Yoga arrived in Krystal’s early adolescent years as a therapeutic supplement to her sporting endeavours. As a competitive swimmer and avid performing artist, expression through movement and breathe felt ‘home’ to her. She acknowledges today that her intuition lead her to listen to her body, knowing that it knew best what she needed. The physical aspect of ‘home-life’ was for most parts a tumultuous and traumatic experience for Krystal, so it was within the practice of Yoga and movement in general that she sought refuge. Unknowingly to her at the time, this actually enabled her to establish foundations to an internal practice that would nurture a felt sense of safety within. This was what would continue to call Krystal back to her mat and eventually deepen her quest of self enquiry and unravelling her spiritual understanding of Self.
Intuitively, she has been a practicing Karma Yogi (the Yoga of selfless action) for several years, guided by a strong internal urge to act in the service of others. This was a calling she was connected with since childhood. From early primary into her final years of high-school, she has volunteered in children’s hospitals, homes for people with disabilities and council programs such as ‘meals on wheels’. Her work continued into her adult years by supporting her father with his dental charity in The Philippines, and has also volunteered for several relief programs internationally during the event of natural disaster. Eventually, Krystal’s love of music and the arts lead her toward ‘Art Activism’ where she began working for NGO’s such as Amnesty International and her awareness became more directed towards social change and the concept of peaceful protest. Somewhere in amongst this organic flow, she started to become more aware that her need to serve was tied to a higher purpose.

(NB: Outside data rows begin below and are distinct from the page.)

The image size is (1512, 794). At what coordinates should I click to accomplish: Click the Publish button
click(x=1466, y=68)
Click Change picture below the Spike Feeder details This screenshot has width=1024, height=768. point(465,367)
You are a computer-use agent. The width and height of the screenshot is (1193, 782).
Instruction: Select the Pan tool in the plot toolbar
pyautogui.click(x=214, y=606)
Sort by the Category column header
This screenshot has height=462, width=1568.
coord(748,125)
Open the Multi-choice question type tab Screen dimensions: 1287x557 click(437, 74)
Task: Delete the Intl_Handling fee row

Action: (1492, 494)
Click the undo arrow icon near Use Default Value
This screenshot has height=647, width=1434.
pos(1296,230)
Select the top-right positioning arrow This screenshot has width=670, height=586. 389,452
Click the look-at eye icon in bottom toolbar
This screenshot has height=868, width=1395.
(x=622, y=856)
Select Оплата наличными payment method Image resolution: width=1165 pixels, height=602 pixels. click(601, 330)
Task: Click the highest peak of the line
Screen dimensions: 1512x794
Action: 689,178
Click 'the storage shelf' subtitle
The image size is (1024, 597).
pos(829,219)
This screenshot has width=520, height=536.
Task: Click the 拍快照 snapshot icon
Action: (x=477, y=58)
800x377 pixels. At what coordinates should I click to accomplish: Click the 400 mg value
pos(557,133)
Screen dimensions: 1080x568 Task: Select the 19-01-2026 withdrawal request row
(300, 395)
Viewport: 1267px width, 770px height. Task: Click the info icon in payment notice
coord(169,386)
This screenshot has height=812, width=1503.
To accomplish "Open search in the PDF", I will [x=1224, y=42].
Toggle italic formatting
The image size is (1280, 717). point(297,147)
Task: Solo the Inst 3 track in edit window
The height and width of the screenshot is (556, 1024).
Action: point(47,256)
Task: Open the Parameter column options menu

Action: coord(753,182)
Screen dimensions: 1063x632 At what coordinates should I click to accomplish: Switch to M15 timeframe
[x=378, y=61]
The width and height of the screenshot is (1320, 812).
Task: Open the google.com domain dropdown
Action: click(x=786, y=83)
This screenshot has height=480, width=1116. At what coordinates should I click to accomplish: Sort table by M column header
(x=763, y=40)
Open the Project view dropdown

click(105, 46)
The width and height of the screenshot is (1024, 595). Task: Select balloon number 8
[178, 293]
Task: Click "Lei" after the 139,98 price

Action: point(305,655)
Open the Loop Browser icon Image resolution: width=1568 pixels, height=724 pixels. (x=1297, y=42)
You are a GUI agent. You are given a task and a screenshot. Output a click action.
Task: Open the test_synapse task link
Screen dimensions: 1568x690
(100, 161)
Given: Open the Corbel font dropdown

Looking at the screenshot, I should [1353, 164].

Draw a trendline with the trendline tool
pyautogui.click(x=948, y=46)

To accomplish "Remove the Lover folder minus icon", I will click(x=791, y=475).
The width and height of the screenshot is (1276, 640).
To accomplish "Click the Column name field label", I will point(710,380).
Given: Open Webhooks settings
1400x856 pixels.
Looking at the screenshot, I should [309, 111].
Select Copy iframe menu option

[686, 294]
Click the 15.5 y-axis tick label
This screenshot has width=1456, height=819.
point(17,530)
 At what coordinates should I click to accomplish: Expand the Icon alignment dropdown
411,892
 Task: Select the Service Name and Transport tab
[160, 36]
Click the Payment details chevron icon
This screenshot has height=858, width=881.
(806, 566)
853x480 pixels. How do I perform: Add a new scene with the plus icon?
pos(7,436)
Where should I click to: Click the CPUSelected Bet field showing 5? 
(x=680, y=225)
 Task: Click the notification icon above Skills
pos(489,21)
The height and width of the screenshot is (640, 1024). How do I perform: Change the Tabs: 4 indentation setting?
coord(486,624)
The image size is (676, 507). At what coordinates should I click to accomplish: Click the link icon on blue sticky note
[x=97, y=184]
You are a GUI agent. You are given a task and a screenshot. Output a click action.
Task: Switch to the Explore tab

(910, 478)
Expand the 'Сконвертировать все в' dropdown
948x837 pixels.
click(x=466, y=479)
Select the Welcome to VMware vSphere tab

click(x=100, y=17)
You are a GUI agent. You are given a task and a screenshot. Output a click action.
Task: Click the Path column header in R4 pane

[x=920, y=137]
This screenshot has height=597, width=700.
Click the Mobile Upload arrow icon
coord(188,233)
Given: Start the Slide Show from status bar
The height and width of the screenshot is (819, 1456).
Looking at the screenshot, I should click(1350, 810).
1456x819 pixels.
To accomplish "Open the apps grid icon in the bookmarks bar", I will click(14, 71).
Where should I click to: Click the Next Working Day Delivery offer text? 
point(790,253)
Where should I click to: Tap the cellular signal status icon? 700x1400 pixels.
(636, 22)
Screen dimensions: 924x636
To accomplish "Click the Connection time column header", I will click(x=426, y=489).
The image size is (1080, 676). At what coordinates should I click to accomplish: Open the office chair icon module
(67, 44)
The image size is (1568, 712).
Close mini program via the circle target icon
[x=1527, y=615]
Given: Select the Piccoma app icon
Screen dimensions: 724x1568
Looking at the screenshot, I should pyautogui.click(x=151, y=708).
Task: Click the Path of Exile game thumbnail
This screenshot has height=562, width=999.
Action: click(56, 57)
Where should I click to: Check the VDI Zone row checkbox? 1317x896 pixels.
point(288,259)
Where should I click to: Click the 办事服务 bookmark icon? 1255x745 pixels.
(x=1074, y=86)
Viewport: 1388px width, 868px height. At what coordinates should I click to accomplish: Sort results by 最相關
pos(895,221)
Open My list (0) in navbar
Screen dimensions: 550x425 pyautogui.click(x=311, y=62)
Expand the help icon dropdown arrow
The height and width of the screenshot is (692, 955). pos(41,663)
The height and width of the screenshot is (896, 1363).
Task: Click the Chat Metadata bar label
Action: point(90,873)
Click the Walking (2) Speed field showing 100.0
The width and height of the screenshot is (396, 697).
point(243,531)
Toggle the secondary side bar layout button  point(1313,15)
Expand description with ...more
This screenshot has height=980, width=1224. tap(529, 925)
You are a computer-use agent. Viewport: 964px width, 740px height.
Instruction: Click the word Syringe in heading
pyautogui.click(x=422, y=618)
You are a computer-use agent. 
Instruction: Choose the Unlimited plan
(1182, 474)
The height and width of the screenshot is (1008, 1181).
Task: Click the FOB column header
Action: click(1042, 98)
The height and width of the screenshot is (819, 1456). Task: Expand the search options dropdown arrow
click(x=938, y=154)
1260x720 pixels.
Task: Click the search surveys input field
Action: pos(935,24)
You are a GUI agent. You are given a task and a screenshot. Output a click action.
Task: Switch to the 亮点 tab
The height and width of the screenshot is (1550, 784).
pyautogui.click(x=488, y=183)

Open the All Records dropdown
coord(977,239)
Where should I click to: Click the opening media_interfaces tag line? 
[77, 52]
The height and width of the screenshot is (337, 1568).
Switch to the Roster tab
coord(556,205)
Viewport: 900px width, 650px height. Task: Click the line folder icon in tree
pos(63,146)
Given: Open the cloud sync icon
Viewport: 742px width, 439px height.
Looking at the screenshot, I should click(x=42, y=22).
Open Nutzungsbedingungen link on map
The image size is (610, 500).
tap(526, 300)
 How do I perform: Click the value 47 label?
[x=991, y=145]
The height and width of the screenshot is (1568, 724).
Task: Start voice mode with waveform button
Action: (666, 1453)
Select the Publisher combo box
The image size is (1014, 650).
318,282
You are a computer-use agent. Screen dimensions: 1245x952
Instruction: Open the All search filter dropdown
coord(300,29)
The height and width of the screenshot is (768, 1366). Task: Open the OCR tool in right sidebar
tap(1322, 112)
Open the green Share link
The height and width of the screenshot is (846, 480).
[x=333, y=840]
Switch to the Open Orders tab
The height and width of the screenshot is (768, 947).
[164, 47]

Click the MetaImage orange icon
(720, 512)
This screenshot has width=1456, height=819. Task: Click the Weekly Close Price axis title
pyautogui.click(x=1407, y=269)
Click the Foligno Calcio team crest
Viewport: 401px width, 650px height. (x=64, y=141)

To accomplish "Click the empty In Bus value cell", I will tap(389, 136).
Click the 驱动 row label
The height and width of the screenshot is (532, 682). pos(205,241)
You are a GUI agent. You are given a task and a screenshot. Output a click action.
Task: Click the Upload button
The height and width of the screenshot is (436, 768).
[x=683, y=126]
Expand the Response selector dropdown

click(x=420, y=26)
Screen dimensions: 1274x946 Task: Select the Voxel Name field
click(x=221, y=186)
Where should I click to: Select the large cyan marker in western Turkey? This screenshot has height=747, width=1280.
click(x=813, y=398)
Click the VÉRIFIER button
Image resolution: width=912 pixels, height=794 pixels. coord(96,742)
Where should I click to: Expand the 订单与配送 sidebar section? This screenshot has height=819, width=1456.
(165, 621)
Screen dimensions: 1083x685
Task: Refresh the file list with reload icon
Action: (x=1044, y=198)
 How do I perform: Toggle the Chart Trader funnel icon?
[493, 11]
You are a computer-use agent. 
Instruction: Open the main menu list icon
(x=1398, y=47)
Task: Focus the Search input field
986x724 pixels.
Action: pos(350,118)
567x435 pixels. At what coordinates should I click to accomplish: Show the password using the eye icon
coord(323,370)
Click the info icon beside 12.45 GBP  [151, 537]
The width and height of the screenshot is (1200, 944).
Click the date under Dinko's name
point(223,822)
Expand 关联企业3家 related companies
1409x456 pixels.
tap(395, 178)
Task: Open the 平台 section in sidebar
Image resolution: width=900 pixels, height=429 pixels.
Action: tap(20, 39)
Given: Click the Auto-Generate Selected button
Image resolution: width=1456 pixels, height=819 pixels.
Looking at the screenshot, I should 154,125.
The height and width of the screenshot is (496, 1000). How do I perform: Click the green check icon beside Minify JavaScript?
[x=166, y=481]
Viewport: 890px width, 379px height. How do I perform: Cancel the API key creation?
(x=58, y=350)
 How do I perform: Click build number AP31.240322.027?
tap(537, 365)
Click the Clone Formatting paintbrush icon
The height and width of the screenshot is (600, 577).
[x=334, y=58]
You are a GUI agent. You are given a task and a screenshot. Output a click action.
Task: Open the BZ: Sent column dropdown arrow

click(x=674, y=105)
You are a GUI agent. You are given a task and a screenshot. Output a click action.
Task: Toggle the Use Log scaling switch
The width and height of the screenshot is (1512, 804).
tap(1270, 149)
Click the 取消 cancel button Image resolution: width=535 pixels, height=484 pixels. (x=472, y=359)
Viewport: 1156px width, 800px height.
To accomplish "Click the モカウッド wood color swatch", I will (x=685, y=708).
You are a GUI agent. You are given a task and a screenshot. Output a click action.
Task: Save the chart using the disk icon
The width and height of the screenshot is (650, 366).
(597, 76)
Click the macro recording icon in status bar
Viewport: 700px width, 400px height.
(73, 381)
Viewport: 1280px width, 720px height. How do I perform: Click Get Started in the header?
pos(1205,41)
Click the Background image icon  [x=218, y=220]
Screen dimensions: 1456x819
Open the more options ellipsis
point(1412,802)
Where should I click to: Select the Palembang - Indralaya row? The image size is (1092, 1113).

Krystal was impacted by a traumatic divorce that catapulted her back toward the path of Yoga in a deeper and more devotional sense. She shares more of this in the chapter she wrote for “Resilience Through Yoga & Meditation Volume III”, but this place of “brokeness” served as somewhat of a sacred rebirth that gave rise to the wholeness that she is today. In that darkness, she awakened to the light of her Dharma (duty).
Krystal completed her 200HR Yoga teacher training in Greece as a student of Tanya Popovich, a certified Jivamukti and Anasura Yoga Acharya. She then received her 50HR Advanced Yin Yoga teaching certificate in Melbourne Australia under the tutelage of Hugh Lee and Chinese Medicine Doctor Becky Andrews. After two years of full time studio work in Melbourne and teaching overseas in Japan, she received her 100HR certification in Trauma Informed Yoga in Nepal under the guidance of Somatic Experiencing Therapists Atira Tan and Gemini Adams. Krystal then reconnected with Tanya Popovich in Bali Indonesia to assist as a teacher in her combined 200HR & 300HR Teacher Training and at the same time undertook her advanced training and graduated with her 500HR Yoga Alliance certified accreditation.